When pressed on other controversial issues, such as the "repression of dissenting voices", Mr Lee said: "If it were such a miserable place, you would not be interviewing me. You would be going down the streets and getting ‘vox pops’ and all sorts of people would be saying terrible things about the Government and some of them would have emigrated."
“But the fact is, Singaporeans are happy. They have chosen this Government, we are governing the country and the people to the best of our ability. Millions more would like to come if we allowed it,” he added.
Politics in Singapore is open, Mr Lee said, adding that there are no constraints on people forming political parties or standing for election.

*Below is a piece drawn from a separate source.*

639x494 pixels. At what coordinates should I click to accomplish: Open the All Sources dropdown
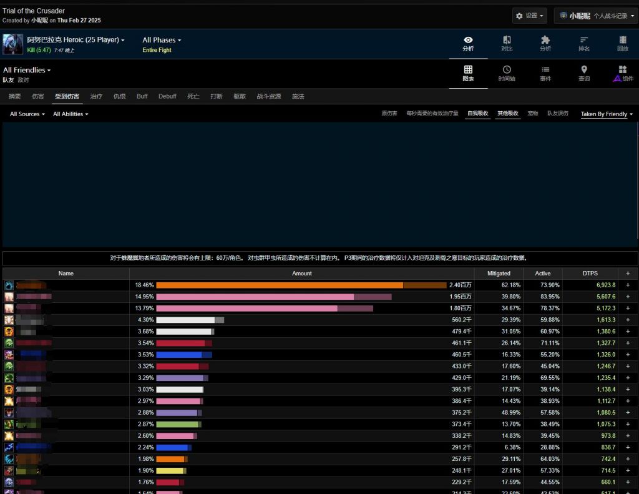point(27,114)
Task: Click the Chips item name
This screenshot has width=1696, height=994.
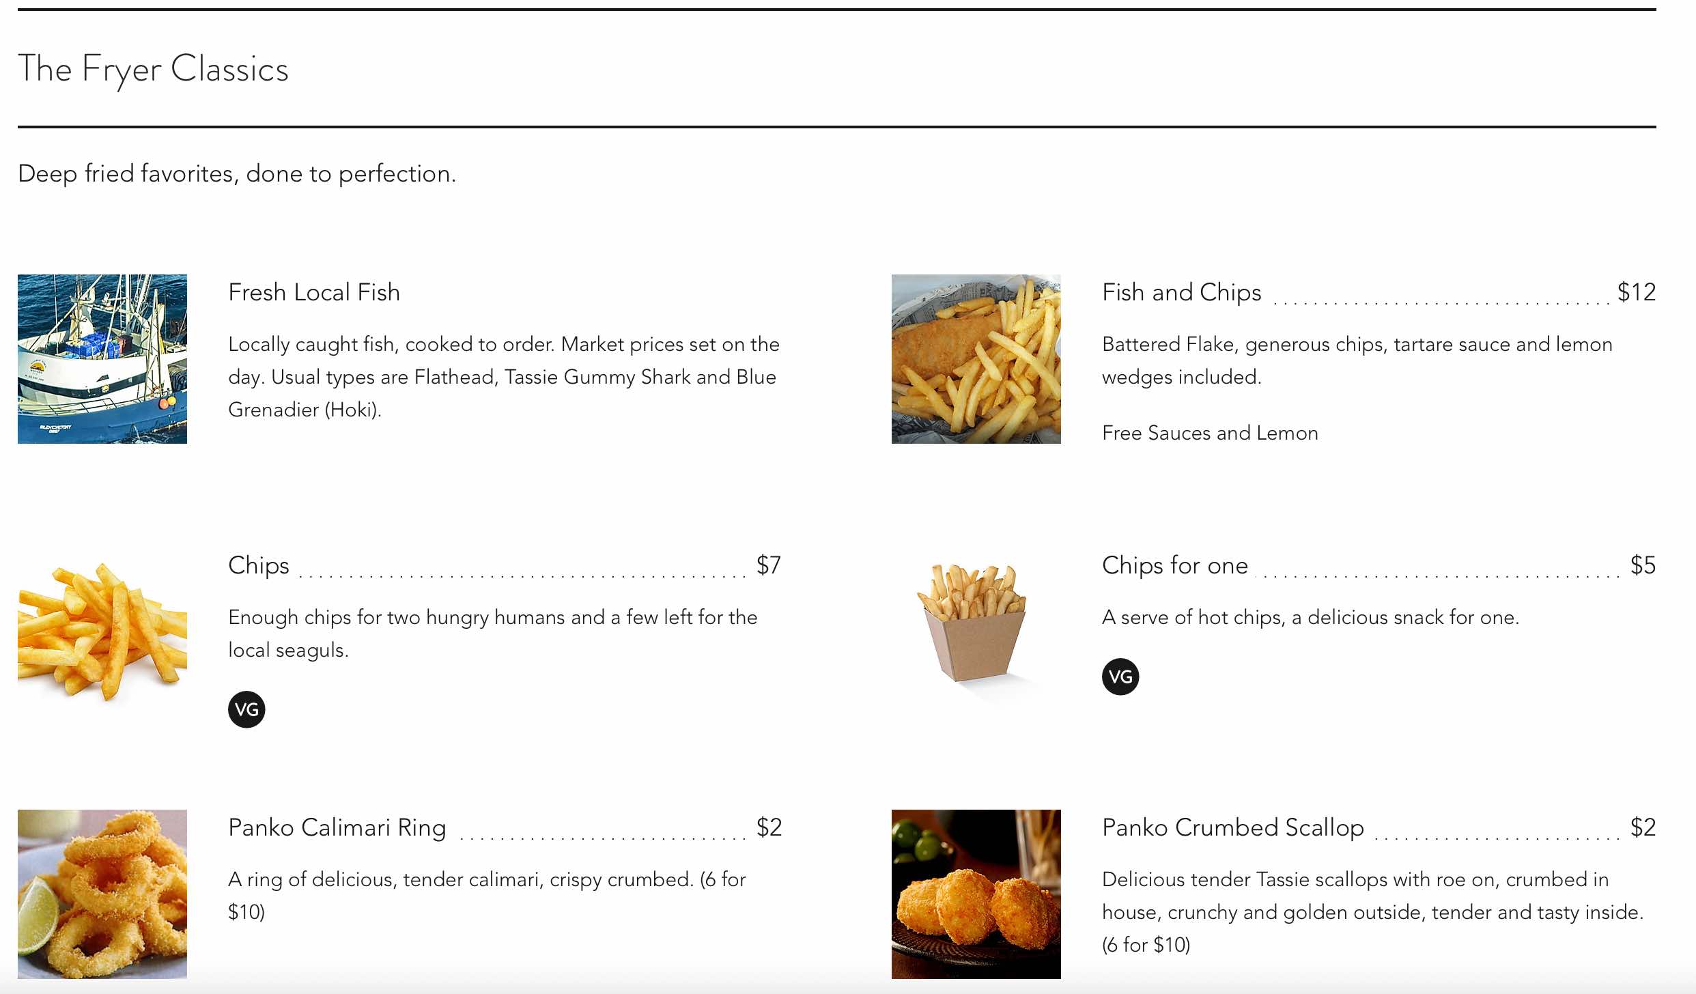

Responding to a question on succession planning, Mr Lee said that finding a successor is the most difficult job, but a leader will have to be chosen by younger ministers and not picked by him.
“I have assembled a team of younger ministers. Some are in their 50s, some are in their 40s … They are able people, they have to work together, they have to build their team, they have to build the trust of Singaporeans. And amongst themselves they must throw up and acknowledge and support a leader.
“They have to decide whom they are going to work for. If I pick their leader and they do not support him, one day when they decide they are off to become the curator of the Victoria and Albert Museum or something like that, well, that is the end of Singapore.”